Getting Data In

How to find the index footprint by hot, cold, and frozen?

Explorer

Good morning those more knowledgeable than myself 🙂

The index usage default panel which shows such useful information as earliest event, is not quite giving me what I need.

Trying to manage Hot/warm, cold and frozen in such a way as 60% of the data is on hot/warm, 40% of the data is on cold and anything older than 115 days (we promise 90 searchable) goes to frozen.

The frozen data is included in the earliest event calculation, and I'd like to either see my footprint in size for only hot/cold or for all three so I can calculate the hot/cold ratio without the blur introduced by including frozen.

Ideally I'd like to have the ability to control hot/cold retention entirely by the date range of the data, not the size of it but that seems to be impossible to do directly hence calculating it. Now having turned frozen on, the data we were using to size the indexes is being made fuzzy by including the frozen data in the earliest event count.

So what particular Splunk incantation is needed to parse the index footprint data out like that?

-J

SplunkTrust
SplunkTrust

Option 1
Use Splunk on Splunk (SoS App) or Distributed Management Console (called Management Console in Splunk 6.5) to validate Indexing bucket performance and stats.
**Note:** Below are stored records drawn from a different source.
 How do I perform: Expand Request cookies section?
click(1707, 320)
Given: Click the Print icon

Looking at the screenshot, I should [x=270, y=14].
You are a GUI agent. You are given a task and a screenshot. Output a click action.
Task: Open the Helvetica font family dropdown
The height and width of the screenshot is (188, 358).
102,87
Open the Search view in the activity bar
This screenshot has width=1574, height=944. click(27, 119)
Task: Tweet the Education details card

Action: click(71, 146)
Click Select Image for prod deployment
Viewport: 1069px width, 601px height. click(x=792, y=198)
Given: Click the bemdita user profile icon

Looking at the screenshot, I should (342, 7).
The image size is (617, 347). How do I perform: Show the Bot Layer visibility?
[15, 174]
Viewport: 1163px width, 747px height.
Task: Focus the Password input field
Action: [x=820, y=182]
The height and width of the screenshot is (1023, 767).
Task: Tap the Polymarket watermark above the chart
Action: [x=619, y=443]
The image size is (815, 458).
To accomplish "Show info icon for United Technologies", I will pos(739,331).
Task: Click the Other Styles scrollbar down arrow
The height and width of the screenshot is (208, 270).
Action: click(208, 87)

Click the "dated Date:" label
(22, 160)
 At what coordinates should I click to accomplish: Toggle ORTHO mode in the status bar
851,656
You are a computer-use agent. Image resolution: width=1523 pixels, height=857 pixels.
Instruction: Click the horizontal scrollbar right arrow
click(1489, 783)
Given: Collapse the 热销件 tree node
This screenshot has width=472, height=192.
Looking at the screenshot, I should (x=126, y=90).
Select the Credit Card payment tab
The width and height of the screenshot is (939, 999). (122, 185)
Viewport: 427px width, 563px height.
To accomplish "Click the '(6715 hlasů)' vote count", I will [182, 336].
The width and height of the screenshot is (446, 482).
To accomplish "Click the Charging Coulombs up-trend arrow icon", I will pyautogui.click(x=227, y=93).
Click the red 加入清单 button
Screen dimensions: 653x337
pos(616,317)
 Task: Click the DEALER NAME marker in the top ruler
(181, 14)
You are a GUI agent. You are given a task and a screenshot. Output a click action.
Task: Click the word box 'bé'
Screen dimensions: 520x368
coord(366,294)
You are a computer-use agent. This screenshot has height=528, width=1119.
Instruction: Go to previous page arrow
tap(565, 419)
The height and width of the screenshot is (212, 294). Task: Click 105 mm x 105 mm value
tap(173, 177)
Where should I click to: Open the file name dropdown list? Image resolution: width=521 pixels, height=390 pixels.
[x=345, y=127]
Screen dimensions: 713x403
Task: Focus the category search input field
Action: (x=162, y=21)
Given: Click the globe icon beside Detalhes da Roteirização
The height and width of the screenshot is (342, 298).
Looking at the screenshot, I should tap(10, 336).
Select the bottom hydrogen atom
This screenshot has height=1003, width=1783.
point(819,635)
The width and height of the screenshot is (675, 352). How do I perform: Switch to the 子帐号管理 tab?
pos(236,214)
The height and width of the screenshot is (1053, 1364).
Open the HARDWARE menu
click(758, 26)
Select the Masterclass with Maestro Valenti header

DMC should have optimized searches which you can run to check out yourself.

Option 2
Use Splunk generating command dbinspect.

 | dbinspect index=_internal | search tsidxState="full" | stats min(startEpoch) as MinStartTime max(startEpoch) as MaxStartTime min(endEpoch) as MinEndTime max(endEpoch) as MaxEndTime  max(hostCount) as MaxHosts max(sourceTypeCount) as MaxSourceTypes sum(eventCount) as TotalEvents sum(rawSize) as TotalRawDataSizeMB sum(sizeOnDiskMB) as TotalDiskDataSizeMB by state | eval TotalRawDataSizeMB =round((TotalRawDataSizeMB/1024/1024),6) | eval MinStartTime=strftime(MinStartTime,"%Y/%m/%d %H:%M:%s") | eval MaxStartTime=strftime(MaxStartTime,"%Y/%m/%d %H:%M:%s")  | eval MinEndTime=strftime(MinEndTime,"%Y/%m/%d %H:%M:%s") | eval MaxEndTime=strftime(MaxEndTime,"%Y/%m/%d %H:%M:%s") | eval PercentSizeReduction=round(((TotalRawDataSizeMB-TotalDiskDataSizeMB)/TotalRawDataSizeMB)*100,2)

Refer to Splunk documentation on DBinspect to come up with query that you need.
http://docs.splunk.com/Documentation/Splunk/latest/SearchReference/Dbinspect

____________________________________________
| makeresults | eval message= "Happy Splunking!!!"
0 Karma

Splunk Employee
Splunk Employee

I'd also recommend FireBrigade for this. Has a lot more information regarding in-flight buckets and status then the current DMC does.

0 Karma

Ultra Champion

As part of indexes.conf

you have a nice number of configuration parameters to control the buckets, such as -

maxHotBuckets
homePath.maxDataSizeMB 
frozenTimePeriodInSecs
maxWarmDBCount

Hopefully, it can assist you.

Explorer

Yes. I'm aware of all those parameters. What I was shooting for was an alternative from the -->settings-->data-->indexes dialog where you see things like current size, earliest event etc. This is one of the few things where there is no 'open in search' button.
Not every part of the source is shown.